• [TASK REQUIREMENTS]
Only a verbatim restatement of the lines from the one with "Select the Text object tool" through the end of the listing below is wanted. Pictures should be left out.

• [RECORDS FOR THIS EXERCISE]
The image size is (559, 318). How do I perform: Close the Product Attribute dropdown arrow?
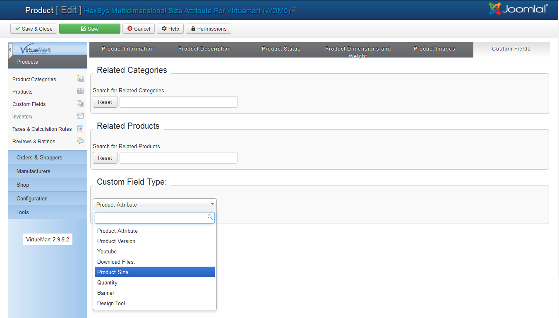point(212,204)
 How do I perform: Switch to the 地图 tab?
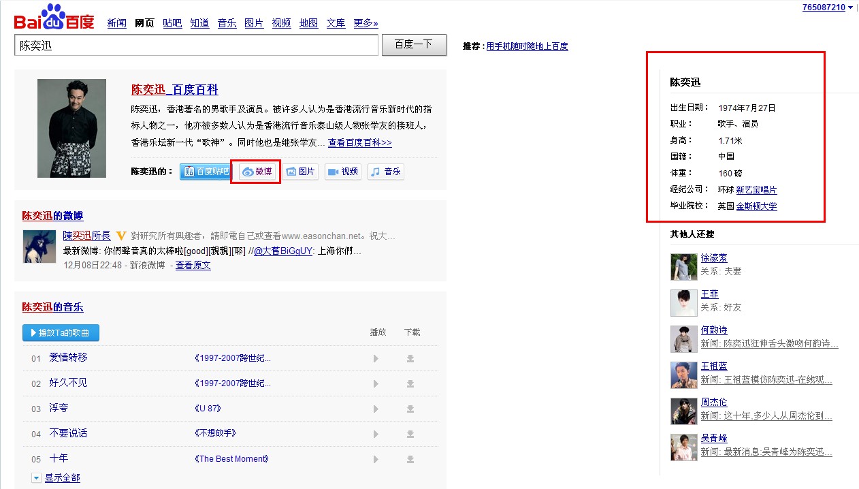(308, 23)
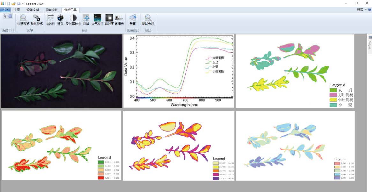The width and height of the screenshot is (372, 192).
Task: Open the 测试专用 test tool
Action: pyautogui.click(x=148, y=18)
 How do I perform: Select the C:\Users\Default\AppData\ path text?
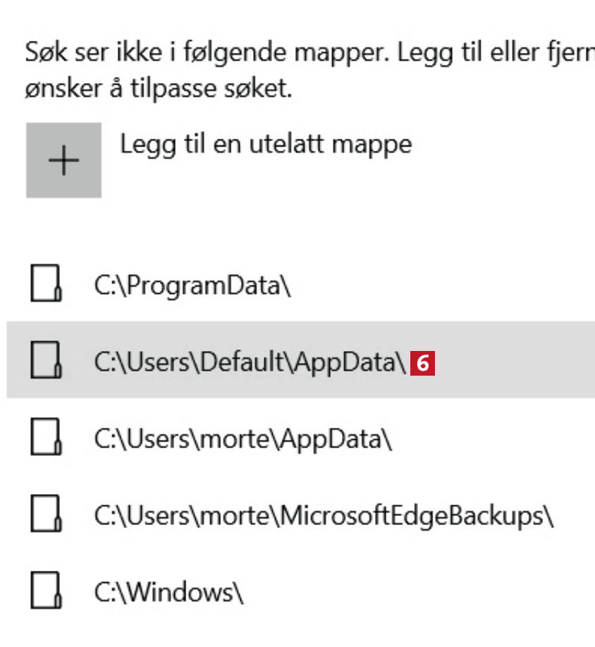click(x=250, y=362)

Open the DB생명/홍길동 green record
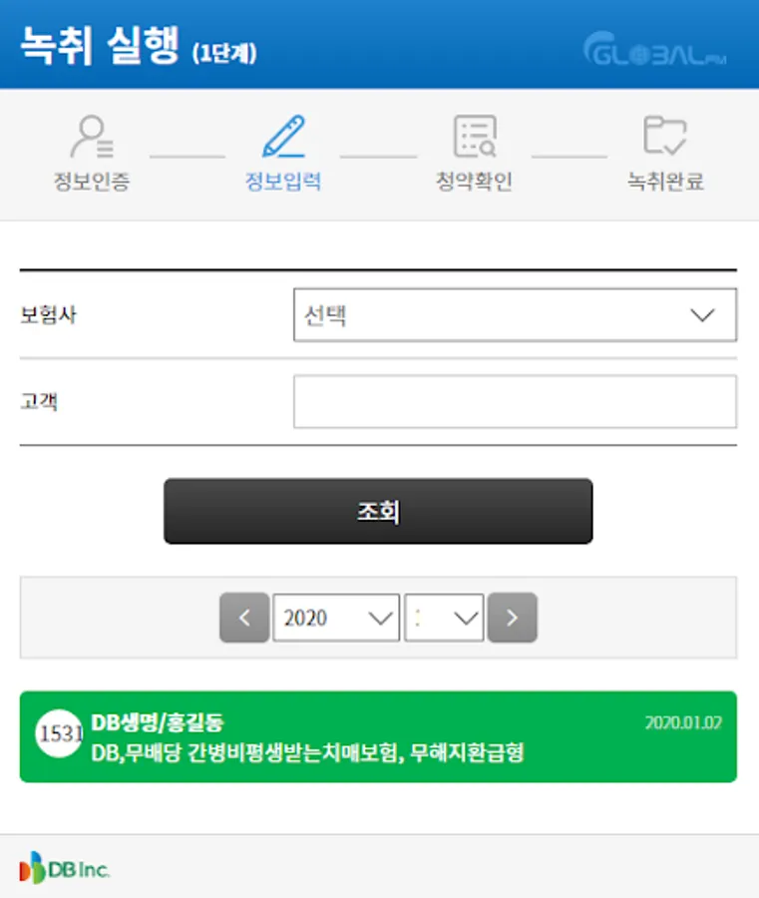click(x=378, y=737)
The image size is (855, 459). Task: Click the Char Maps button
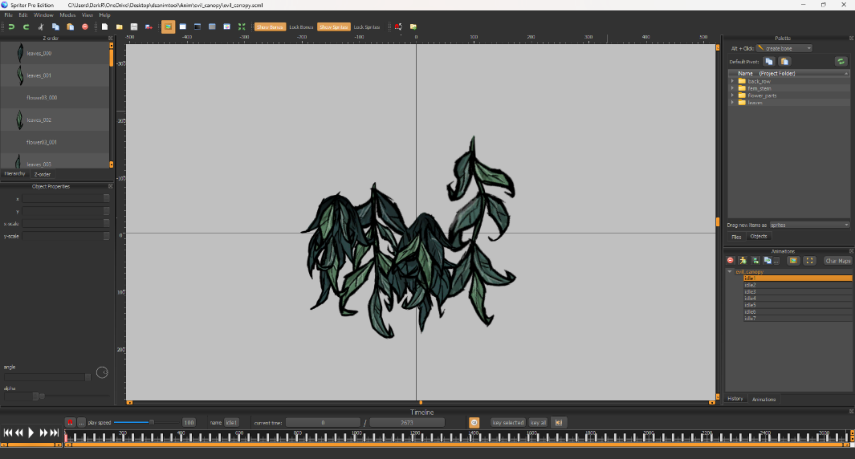tap(838, 260)

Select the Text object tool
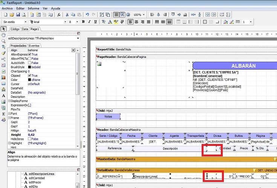point(4,47)
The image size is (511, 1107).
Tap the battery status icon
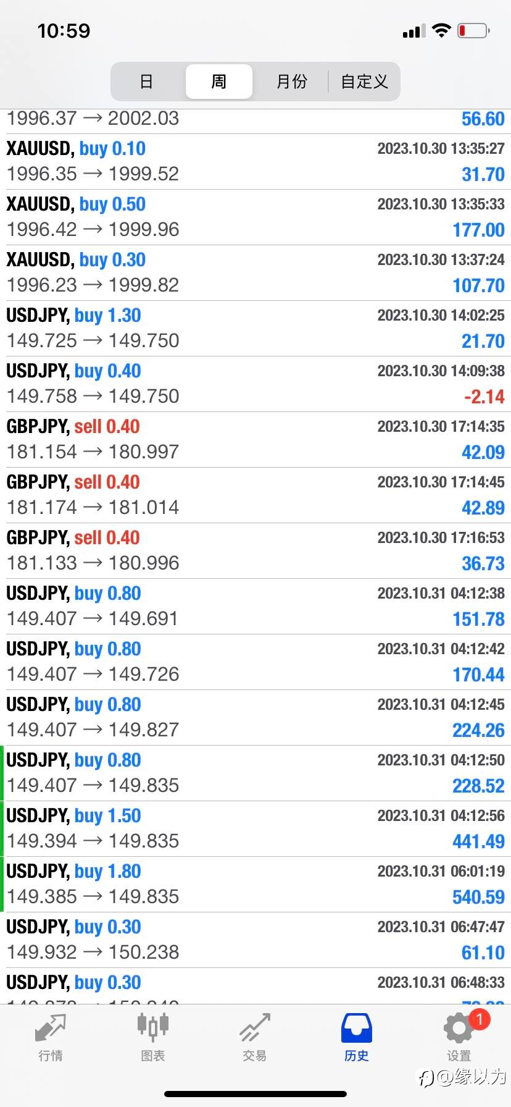[474, 30]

• [ANSWER FOR THIS EXERCISE]
Select the Text object tool
point(4,47)
The image size is (511, 1107).
Tap the battery status icon
[474, 30]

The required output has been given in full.